GOAL OF THE EXERCISE: Your response should contain each line of the data that includes "height".

DATA FOR PROCESSING:
== Segment start ==
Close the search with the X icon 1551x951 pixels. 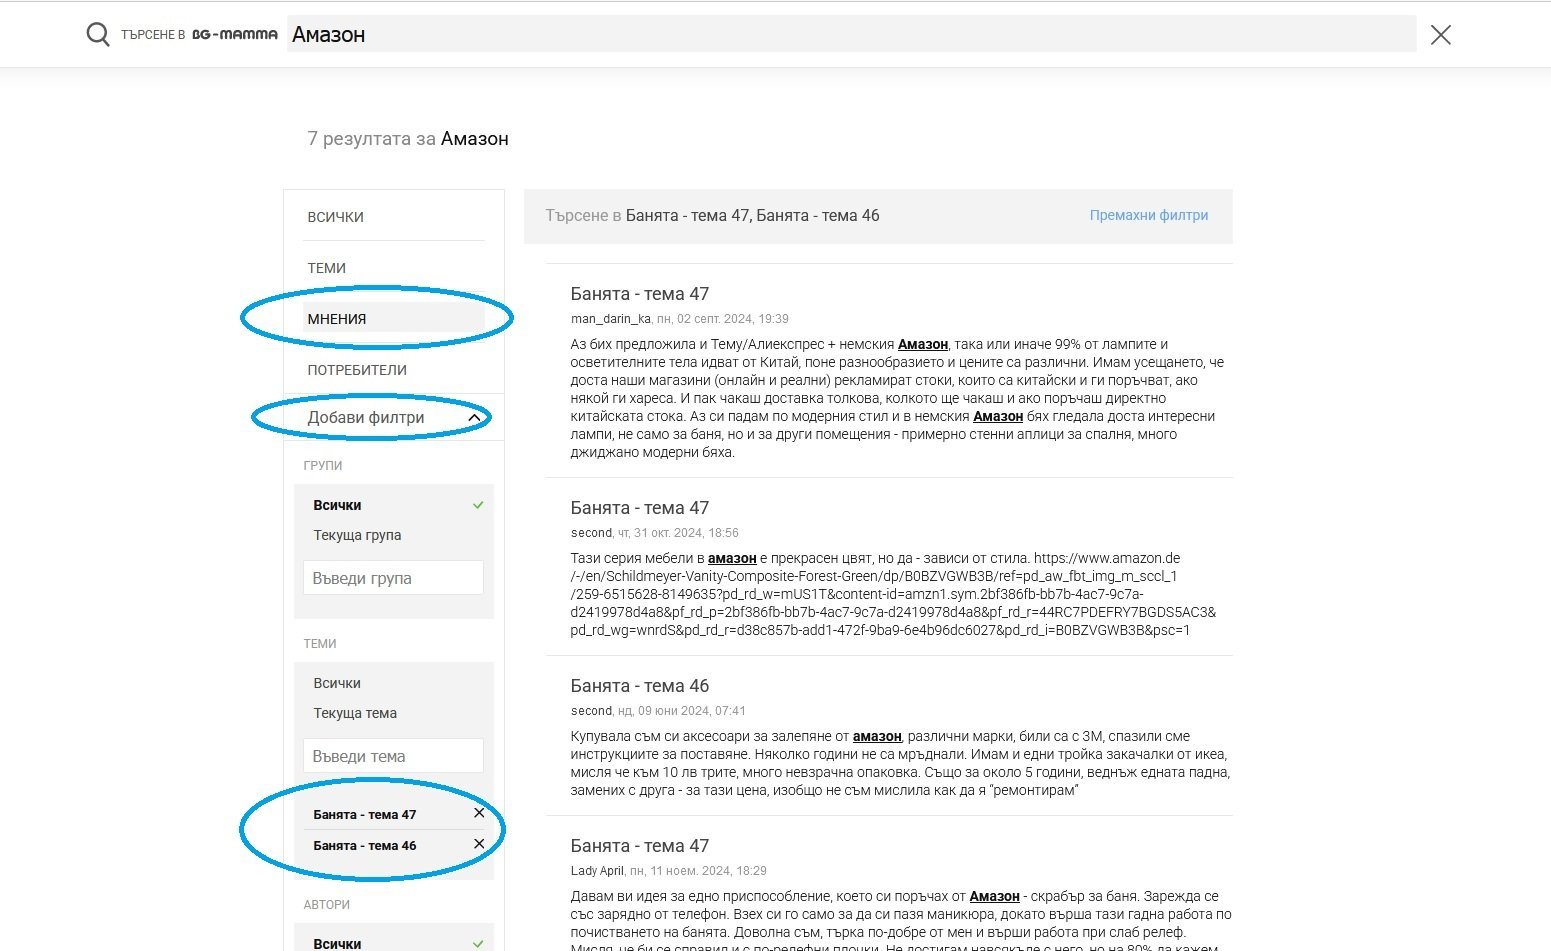1440,35
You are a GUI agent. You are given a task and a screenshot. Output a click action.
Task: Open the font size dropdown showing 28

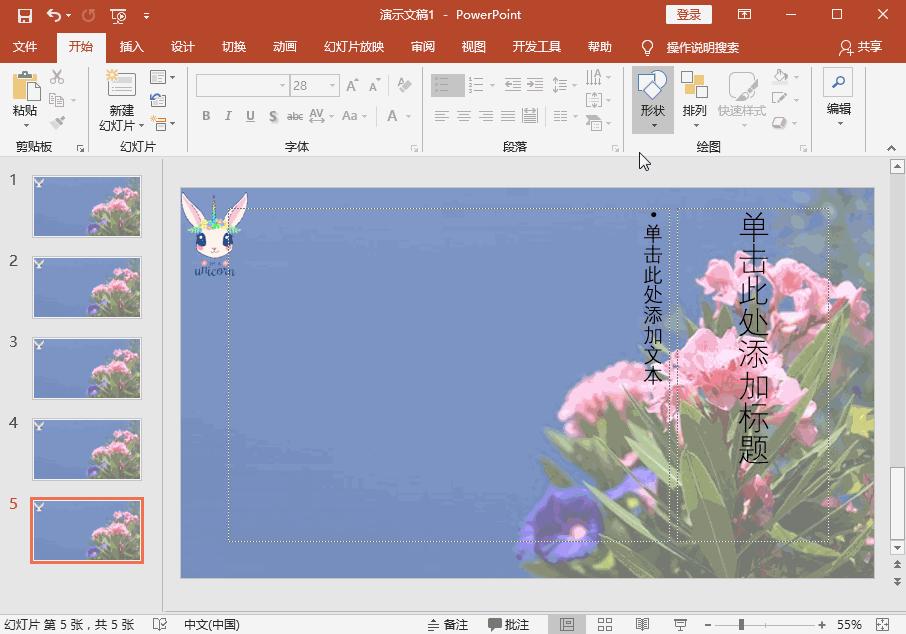[x=333, y=86]

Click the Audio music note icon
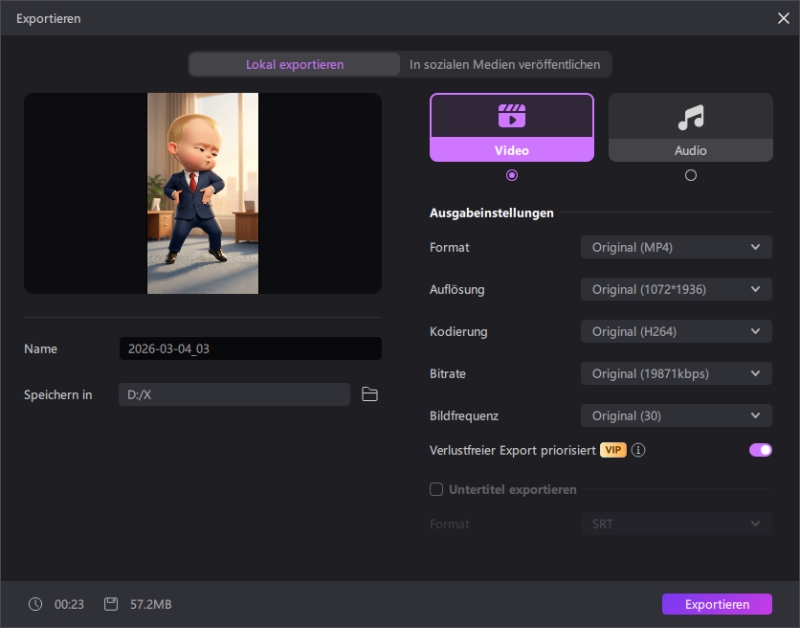click(x=690, y=118)
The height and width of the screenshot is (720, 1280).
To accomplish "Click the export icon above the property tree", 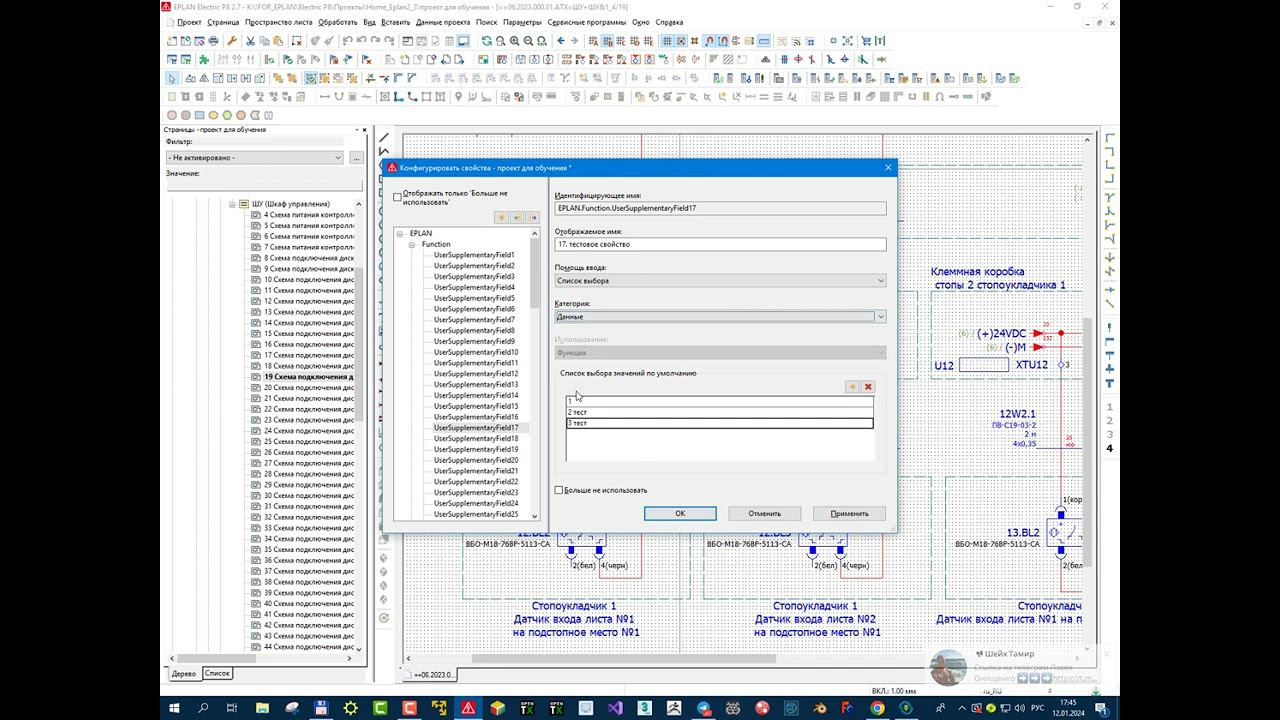I will [x=532, y=217].
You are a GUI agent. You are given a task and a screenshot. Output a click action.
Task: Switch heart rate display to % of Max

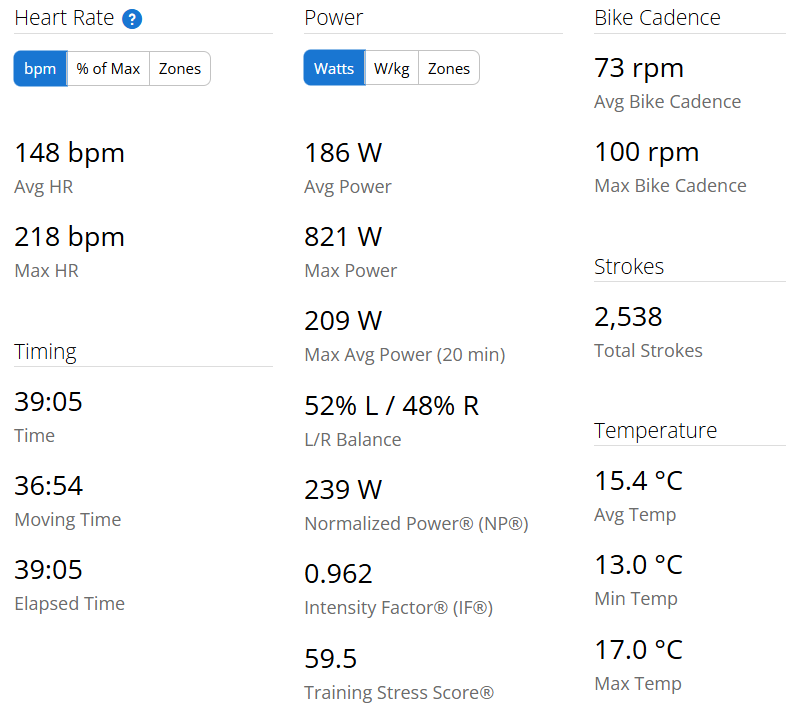click(x=108, y=69)
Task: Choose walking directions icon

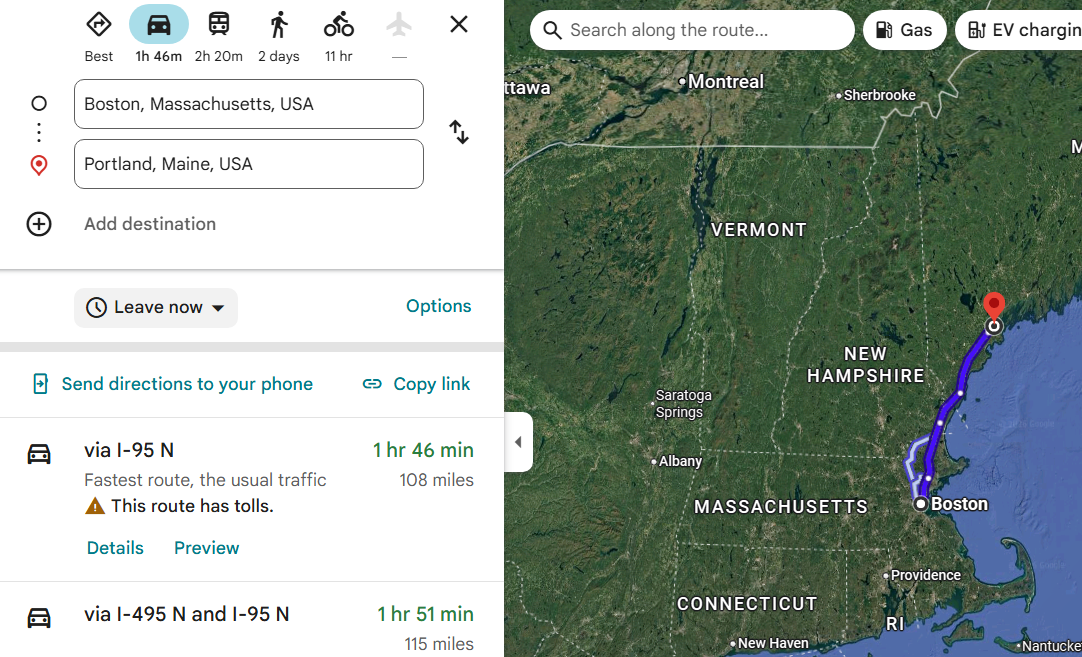Action: (x=279, y=25)
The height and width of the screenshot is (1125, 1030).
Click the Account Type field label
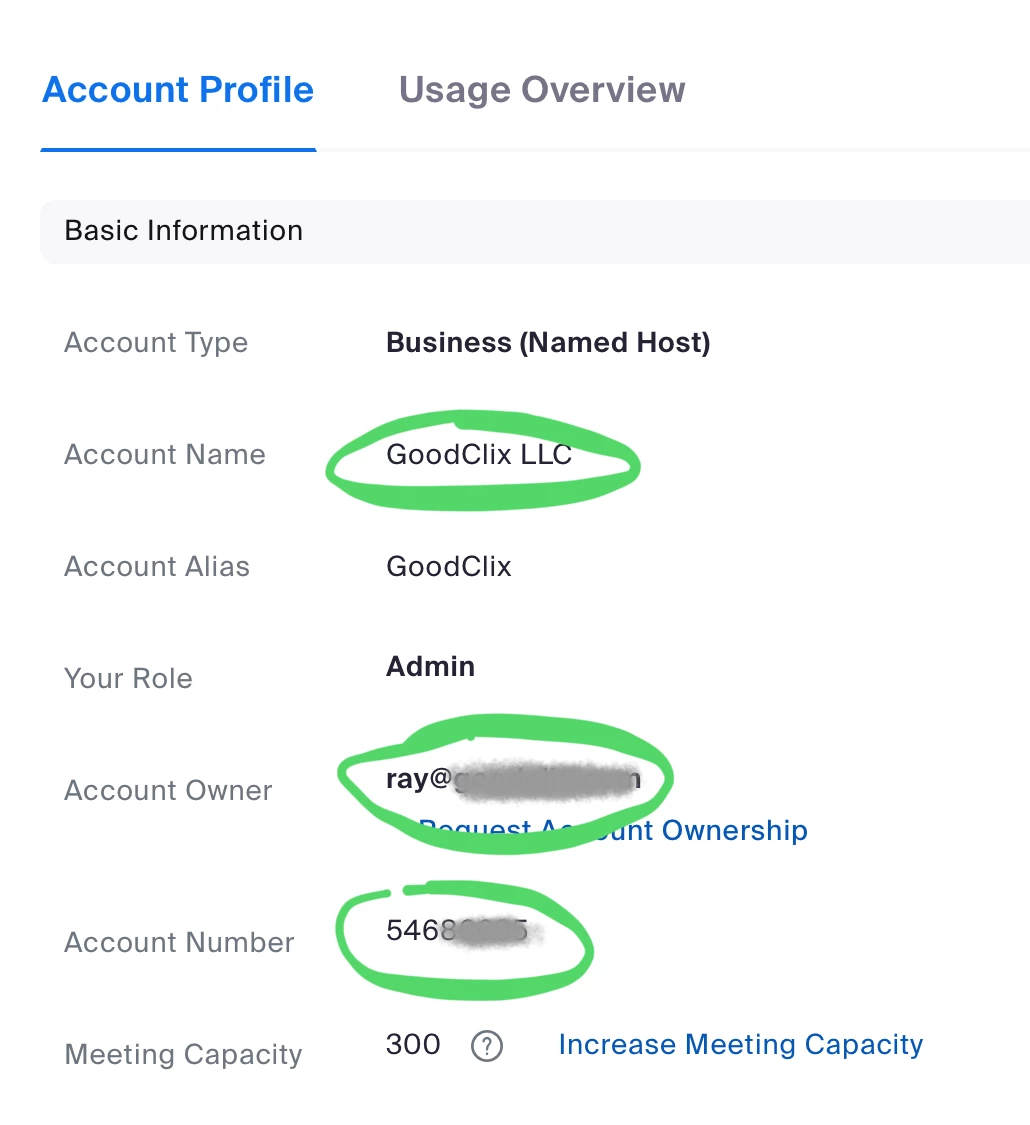156,343

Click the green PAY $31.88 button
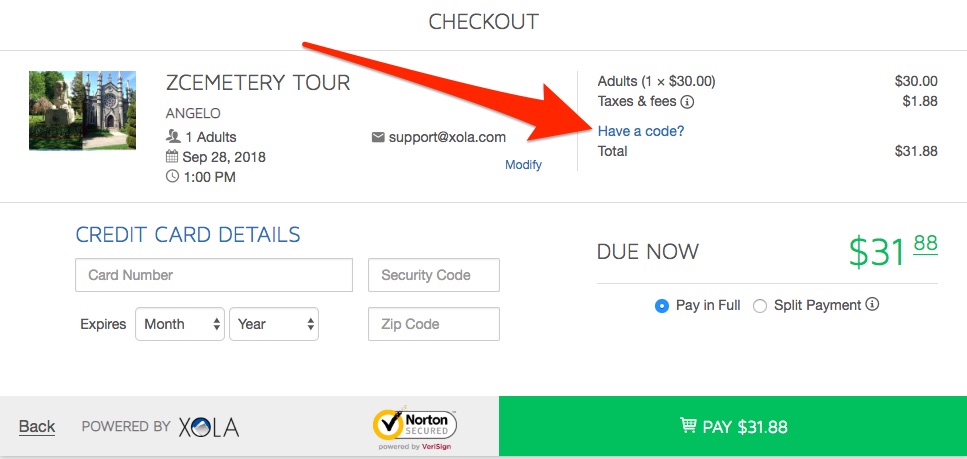(733, 426)
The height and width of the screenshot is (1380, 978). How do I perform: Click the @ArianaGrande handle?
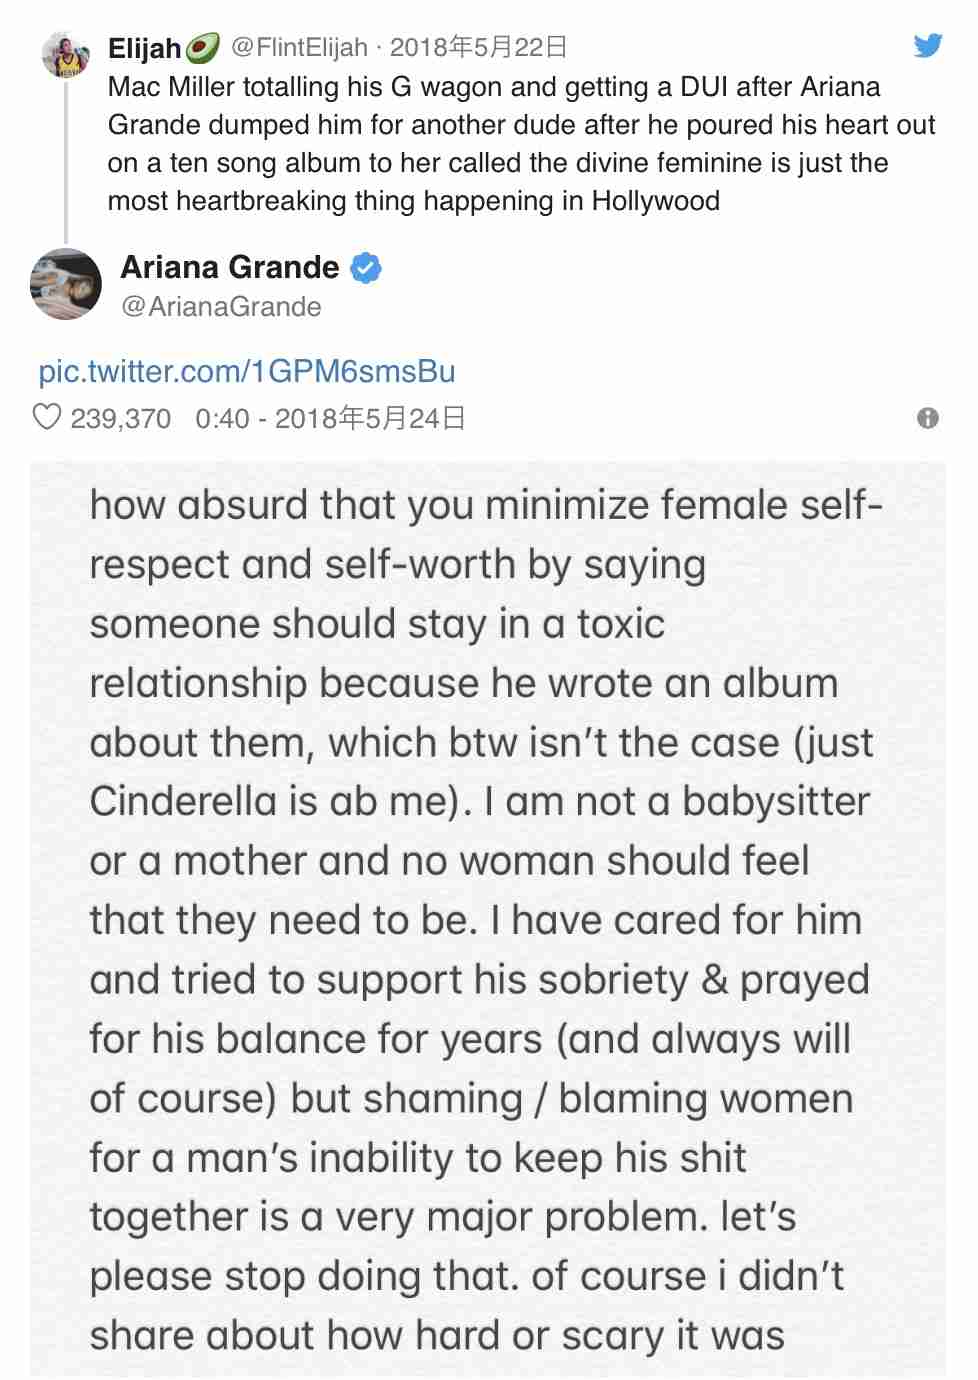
== Segment end ==
EXERCISE OUTPUT:
The height and width of the screenshot is (720, 1280).
The height and width of the screenshot is (1125, 1030).
The height and width of the screenshot is (1380, 978). How do I perform: Click the @ArianaGrande handle?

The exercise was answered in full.